DESCRIPTION OF THE TASK: From the records that follow, copy every line that contains the word "value".

——————————

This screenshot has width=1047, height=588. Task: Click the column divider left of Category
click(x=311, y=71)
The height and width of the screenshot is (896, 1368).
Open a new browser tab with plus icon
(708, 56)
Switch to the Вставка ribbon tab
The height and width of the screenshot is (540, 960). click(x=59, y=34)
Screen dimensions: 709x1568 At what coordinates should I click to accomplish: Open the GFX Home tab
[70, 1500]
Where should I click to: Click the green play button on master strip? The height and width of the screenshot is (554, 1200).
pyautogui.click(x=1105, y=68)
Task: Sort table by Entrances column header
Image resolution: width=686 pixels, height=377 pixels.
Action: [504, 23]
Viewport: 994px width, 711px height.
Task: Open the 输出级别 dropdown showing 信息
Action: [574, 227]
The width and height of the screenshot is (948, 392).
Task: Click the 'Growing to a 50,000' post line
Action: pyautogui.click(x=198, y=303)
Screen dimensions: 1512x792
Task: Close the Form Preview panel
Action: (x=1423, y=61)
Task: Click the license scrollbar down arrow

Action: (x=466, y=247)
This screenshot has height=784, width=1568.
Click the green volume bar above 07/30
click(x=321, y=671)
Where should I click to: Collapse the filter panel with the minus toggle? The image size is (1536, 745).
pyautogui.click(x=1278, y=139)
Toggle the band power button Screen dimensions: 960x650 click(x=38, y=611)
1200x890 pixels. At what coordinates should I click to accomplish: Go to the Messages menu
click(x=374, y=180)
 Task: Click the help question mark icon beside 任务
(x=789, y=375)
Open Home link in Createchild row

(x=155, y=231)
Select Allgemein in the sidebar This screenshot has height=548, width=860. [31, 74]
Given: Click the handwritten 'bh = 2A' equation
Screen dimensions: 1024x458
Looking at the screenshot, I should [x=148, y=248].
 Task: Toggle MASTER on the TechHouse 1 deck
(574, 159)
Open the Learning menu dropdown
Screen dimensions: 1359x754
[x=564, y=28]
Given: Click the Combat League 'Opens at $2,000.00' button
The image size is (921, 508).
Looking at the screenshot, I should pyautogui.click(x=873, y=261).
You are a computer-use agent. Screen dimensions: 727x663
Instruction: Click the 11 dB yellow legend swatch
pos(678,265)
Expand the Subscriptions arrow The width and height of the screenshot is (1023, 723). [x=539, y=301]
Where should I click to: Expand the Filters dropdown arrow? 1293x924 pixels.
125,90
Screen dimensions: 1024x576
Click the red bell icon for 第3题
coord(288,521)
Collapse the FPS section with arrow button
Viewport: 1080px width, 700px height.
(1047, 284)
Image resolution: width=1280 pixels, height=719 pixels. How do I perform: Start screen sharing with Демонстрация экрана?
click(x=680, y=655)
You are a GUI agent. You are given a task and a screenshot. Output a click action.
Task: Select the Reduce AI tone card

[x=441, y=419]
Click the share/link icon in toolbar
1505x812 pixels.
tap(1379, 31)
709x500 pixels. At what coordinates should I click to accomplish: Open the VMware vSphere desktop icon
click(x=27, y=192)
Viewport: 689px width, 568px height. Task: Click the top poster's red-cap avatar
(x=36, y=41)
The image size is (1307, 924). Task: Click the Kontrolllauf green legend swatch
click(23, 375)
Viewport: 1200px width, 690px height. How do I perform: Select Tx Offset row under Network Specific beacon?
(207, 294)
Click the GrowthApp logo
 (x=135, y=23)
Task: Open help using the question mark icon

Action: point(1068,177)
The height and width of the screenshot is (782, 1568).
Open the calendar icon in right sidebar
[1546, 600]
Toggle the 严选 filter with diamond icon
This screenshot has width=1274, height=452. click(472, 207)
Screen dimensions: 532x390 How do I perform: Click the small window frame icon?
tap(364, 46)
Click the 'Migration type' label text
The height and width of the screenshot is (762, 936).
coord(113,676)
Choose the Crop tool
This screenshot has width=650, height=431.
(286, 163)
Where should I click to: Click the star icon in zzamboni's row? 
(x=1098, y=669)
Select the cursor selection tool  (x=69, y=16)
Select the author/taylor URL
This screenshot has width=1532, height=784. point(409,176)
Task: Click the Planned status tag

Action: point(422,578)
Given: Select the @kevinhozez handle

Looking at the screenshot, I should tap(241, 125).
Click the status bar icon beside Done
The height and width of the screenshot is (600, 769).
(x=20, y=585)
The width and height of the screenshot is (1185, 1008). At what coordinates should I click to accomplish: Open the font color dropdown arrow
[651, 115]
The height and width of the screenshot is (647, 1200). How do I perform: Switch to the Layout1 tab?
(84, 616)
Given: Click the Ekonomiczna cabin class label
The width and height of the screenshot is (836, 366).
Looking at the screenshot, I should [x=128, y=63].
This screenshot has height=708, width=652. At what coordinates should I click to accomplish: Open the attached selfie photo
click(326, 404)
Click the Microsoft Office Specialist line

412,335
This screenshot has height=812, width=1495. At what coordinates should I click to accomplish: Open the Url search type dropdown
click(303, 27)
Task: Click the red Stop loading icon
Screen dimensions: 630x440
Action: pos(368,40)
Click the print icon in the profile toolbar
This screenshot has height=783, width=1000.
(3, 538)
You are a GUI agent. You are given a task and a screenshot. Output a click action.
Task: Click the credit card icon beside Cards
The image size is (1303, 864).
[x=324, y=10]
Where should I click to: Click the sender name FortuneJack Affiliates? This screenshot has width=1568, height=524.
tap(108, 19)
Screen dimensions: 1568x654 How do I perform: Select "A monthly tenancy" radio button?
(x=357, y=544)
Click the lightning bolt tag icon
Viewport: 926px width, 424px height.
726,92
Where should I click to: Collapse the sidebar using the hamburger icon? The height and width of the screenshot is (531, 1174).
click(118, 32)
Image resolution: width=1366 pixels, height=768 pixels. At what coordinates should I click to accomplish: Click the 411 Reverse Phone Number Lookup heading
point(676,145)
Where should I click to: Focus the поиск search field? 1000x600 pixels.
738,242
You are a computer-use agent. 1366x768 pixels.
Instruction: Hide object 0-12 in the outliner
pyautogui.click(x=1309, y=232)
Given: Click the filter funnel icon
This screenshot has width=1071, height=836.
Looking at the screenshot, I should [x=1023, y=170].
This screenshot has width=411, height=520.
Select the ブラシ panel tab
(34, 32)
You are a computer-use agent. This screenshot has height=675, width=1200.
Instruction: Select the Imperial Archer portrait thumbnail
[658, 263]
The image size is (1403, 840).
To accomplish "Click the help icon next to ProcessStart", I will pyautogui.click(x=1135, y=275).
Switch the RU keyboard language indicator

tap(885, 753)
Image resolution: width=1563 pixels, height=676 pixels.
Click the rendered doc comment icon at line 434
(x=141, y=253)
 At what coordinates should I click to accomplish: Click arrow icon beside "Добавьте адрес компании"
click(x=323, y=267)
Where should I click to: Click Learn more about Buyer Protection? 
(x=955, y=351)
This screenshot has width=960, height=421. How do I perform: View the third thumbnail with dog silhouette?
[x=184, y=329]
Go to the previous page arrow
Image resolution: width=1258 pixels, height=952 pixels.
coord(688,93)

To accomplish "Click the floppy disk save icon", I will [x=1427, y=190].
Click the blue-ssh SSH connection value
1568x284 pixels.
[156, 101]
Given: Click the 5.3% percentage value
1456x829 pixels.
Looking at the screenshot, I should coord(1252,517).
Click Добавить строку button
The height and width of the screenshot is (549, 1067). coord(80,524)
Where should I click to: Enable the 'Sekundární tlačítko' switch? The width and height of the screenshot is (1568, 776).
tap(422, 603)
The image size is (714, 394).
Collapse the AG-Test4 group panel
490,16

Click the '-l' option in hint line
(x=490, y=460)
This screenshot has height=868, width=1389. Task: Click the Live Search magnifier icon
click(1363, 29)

——————————

EXERCISE RESPONSE:
Click the blue-ssh SSH connection value
Given: Click the 5.3% percentage value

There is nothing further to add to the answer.